------ Source material

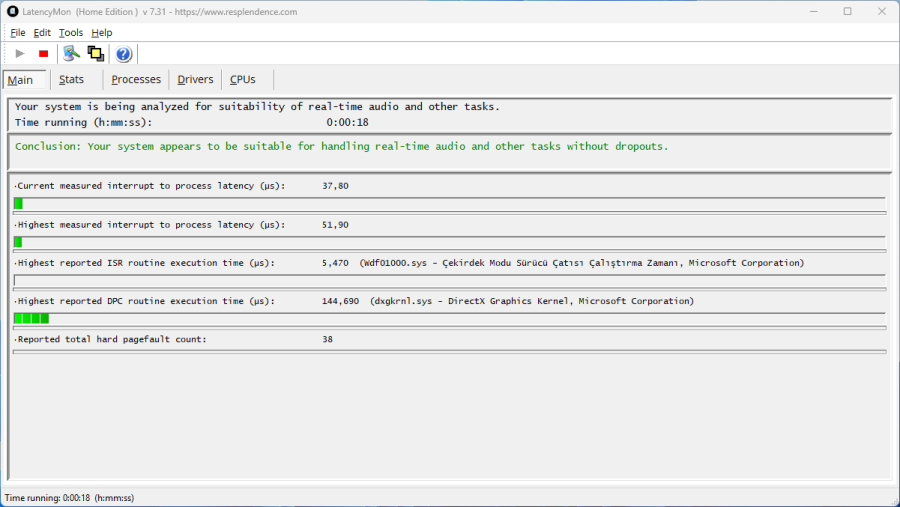Viewport: 900px width, 507px height.
Task: Click the yellow overlapping squares toolbar icon
Action: (x=96, y=54)
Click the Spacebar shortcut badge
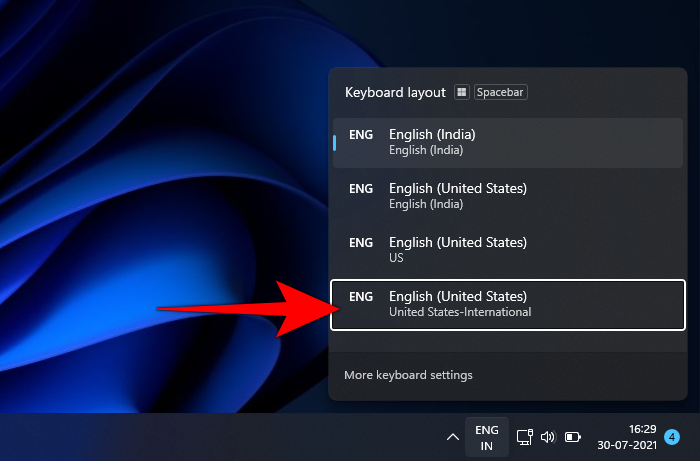Viewport: 700px width, 461px height. (x=500, y=92)
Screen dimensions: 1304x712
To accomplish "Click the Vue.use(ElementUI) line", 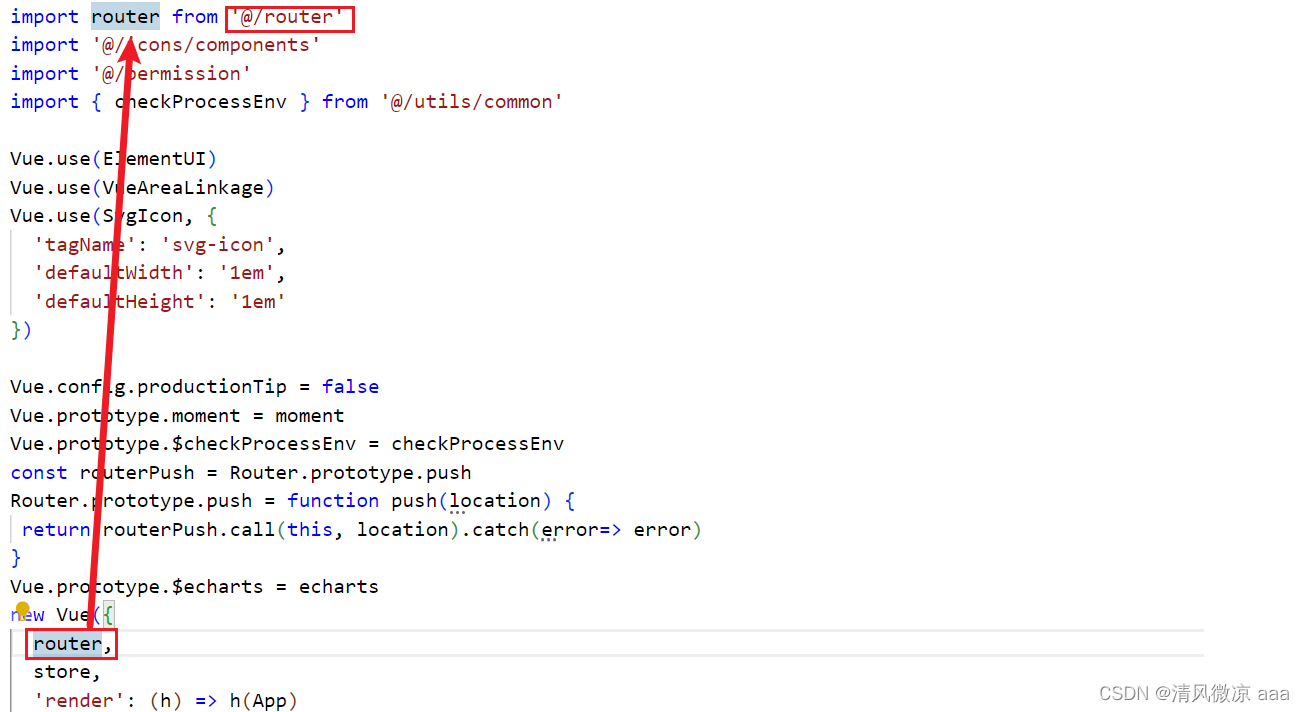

------------

◆ Problem to work on ◆
A verbatim copy is needed of the lines running from the line with "Screen dimensions: 1304x712" to the end of the data above, both included. Keep the pictures out of it.

◆ Solution to the problem ◆
Screen dimensions: 1304x712
To accomplish "Click the Vue.use(ElementUI) line", 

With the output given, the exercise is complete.